Astuce : si l'image flat-field n'est pas disponible (c'est le cas ici), on se contente de créer un aplat parfait si on veut exploiter les fonctions de pré-traitement automatique de Iris (menu Traitement). Ces fonctions demandes en effet obligatoirement une image flat-field en entrée. Pour cela, charger une image qui à le format voulu, par exemple
LOAD OFFSET, puis la remplir avec une valeur unique élevée : FILL 25000, et enfin sauvegarder le résultat : SAVE FLAT. Vous venez de créer un flat field artificiel absolument uniforme. Il ne corrigera bien sur pas l'image (différence de sensibilité inter-pixel, vignettage optique, ...), mais il permet de faire du traitement automatisé. A l'extrême limite, appliquer aux images finales une commande comme SUBSKY qui ajuste un polynôme sur le ciel, mais c'est un pis-aller en cas de non uniformité du fond de ciel flagrante. Bien ce rappeler rien de remplace un bon flat-field obtenu dans les règles !

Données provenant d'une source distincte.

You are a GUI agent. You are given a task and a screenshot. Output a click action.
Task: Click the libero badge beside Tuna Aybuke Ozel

Noter que Michel n'a acquis que trois offset et trois dark. C'est mieux qu'une seule image mais un nombre plus grand est nécessaire pour réduire le bruit dans ces documents de référence ( 9 à 15 est images est mieux). Il faut s'armer de patience pour acquérir ces images de calibration mais le résultat en vaut la peine. A priori les images de référence ne sont à faire qu'une fois, mais il reste à vérifier leur stabilité dans le temps dans le cas du Canon 10D/300D.

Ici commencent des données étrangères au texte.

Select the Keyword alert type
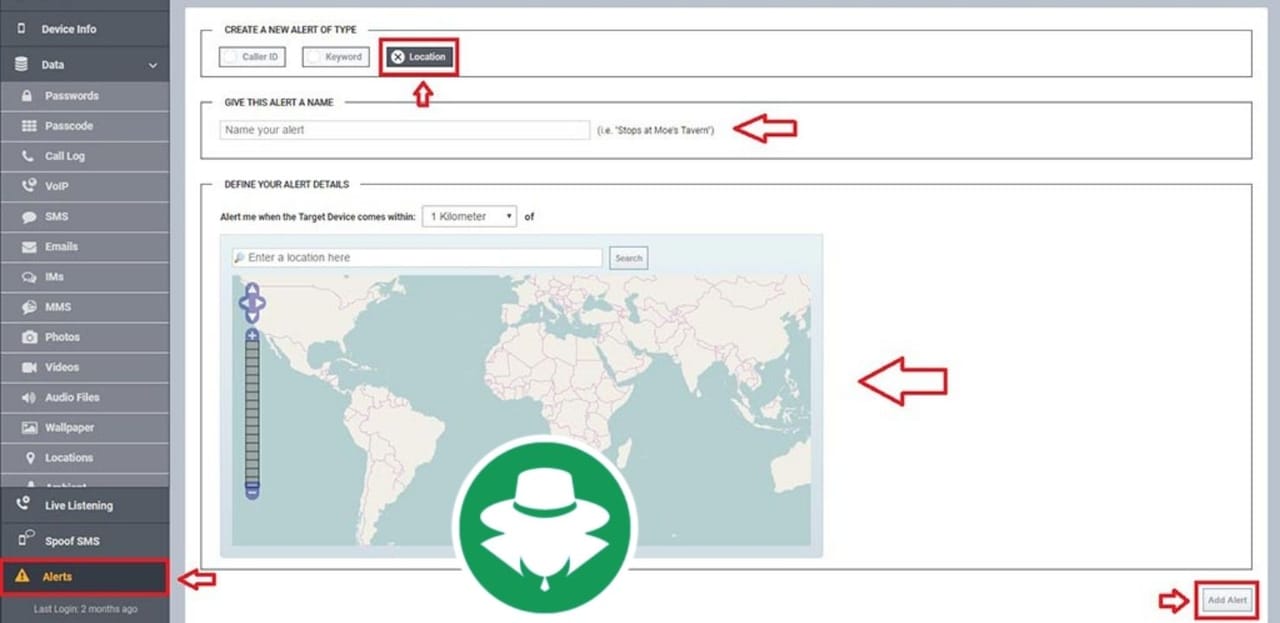 [x=335, y=57]
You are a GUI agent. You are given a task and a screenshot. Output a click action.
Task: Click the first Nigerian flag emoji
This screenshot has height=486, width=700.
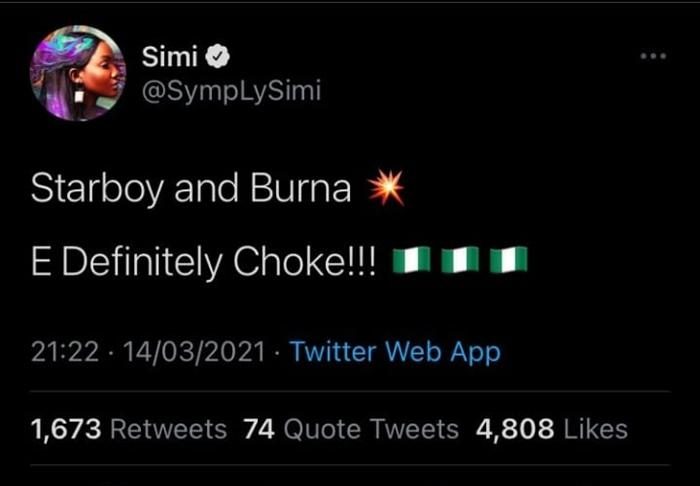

3 - On soustrait l'offset des images du ciel :

SUB2  M27-  OFFSET  I 0 14

4 - On soustrait un noir optimisé à chaque images :

OPT2 I  DARK  I  14

Remarque : dans les images analysées le signal d'obscurité évolue clairement entre le début et la fin de la séquence de prise de vue (il augmente de 20% environ). Le capteur n'est bien sur pas régulé en température, ce qui explique le phénomène (variation de la température ambiante, mais aussi et surtout probablement de la température de l'électronique). La correction du signal thermique est efficiente malgré tout si on retire un noir bien optimisée qui minimise au mieux le bruit de l'image, ce que sait faire OPT2.

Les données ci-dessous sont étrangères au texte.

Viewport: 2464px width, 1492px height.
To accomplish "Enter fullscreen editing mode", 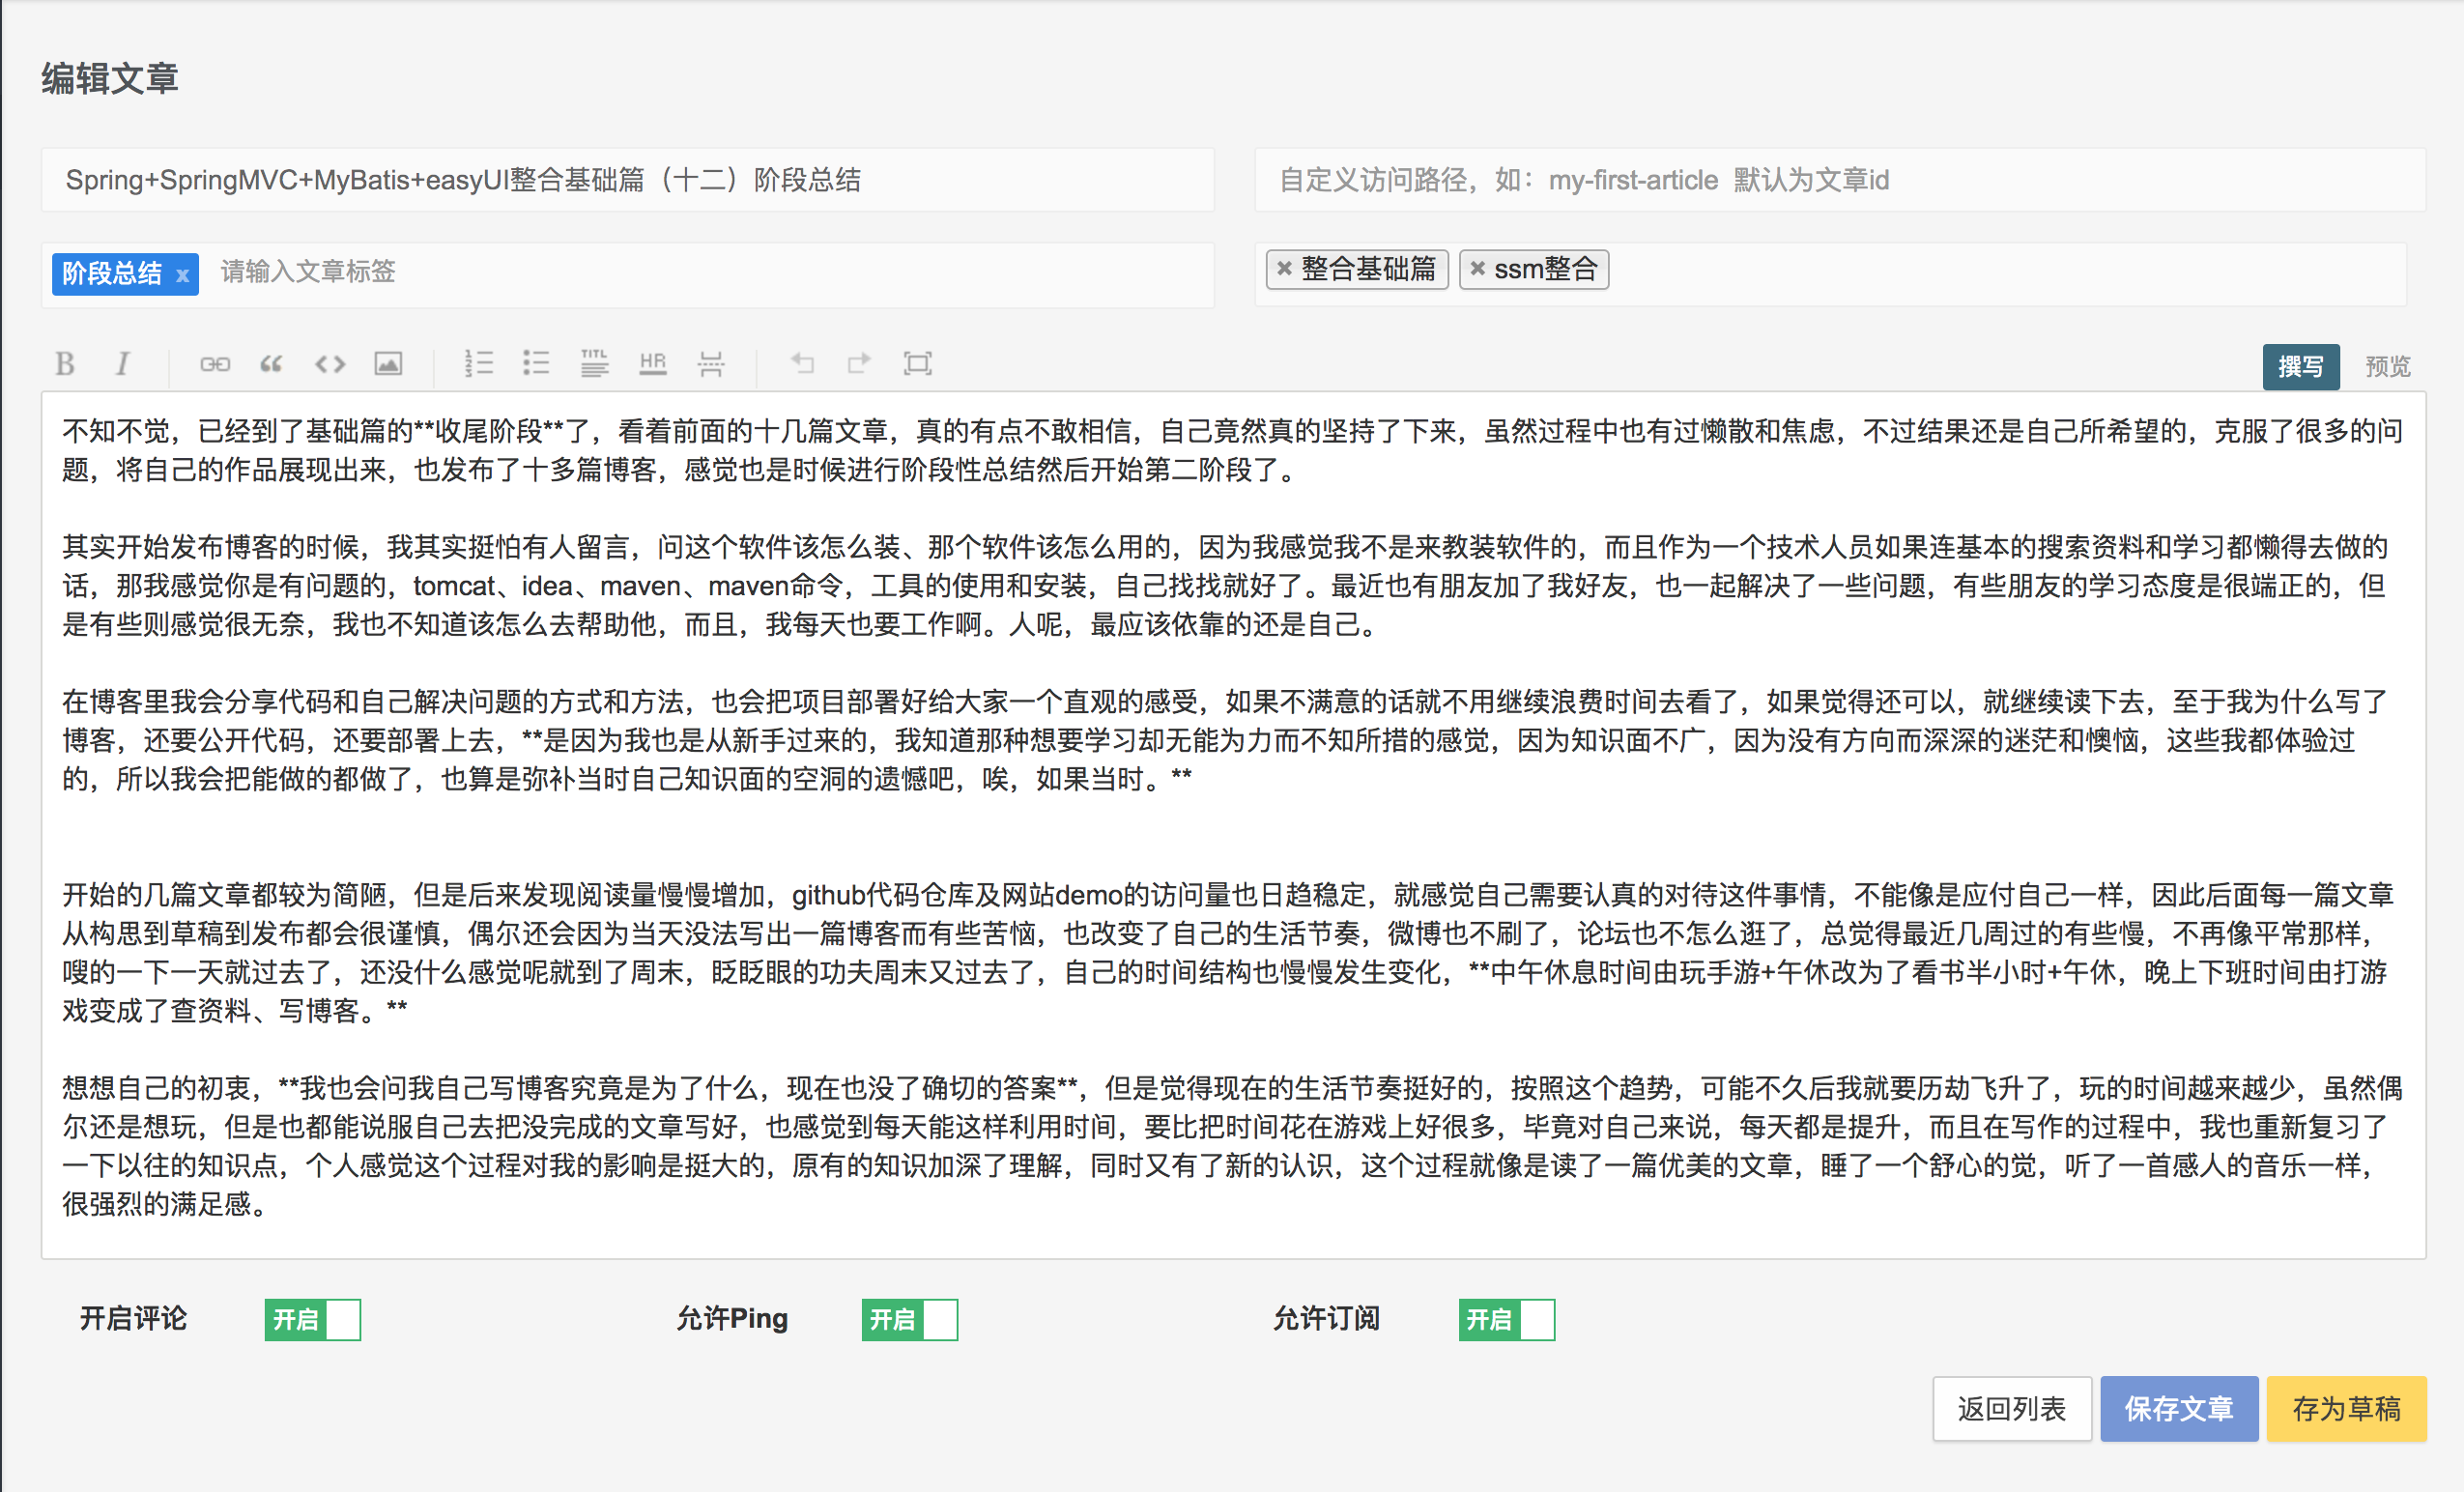I will click(x=917, y=364).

5 - Les images sont converties en plans couleurs ou en la moyenne des trois plans (image noir & blanc). Dans le premier cas on utilise la commande CFA2RGB, par exemple : CFA2RGB  R G  B, produit les images R, G et B sur le disque à partir de l'image CFA en mémoire (l'image couleur s'affiche aussi à l'écran automatiquement - mais elle peut être revue plus tard en rappelant les 3 composantes fondamentales en faisant TR R G B). Pour une conversion en N&B on utilise la commande CFA2BW. Par exemple :

LOAD I1
CFA2BW
SAVE J1
LOAD I2
CFA2BW
SAVE J2
...
...
LOAD I14
CFA2BW
SAVE J14


5 - Les images sont recentrées à partir d'une étoile avec la commande
REGISTER (choisir en l'entourant avec un rectangle à la souris une étoile isolée et pas trop brillante). On fera ici par exemple : REGISTER J J 14 (les images non recentrées sont écrasées par les images recentrées). Les acquisitions ont été faites avec un dispositif d'autoguidage. On note cependant un léger bougé systématique dans le même sens probablement dû à un phénomène de flexion mécanique du télescope (les étoiles ne sont pas parfaitement rondes dans les documents utilisés ici). Paradoxalement ce bougé, s'il se produit entre les poses, est une bonne chose car il permet de moyenner un éventuel bruit spatial résiduel (dû par exemple à une soustraction imparfaite du signal thermique). Donc, oui pour l'autoguidage, mais il faut entre les poses s'arranger pour décaler l'image sur le capteur de quelques pixels. Attention à ce piège sournois de l'autoguidage.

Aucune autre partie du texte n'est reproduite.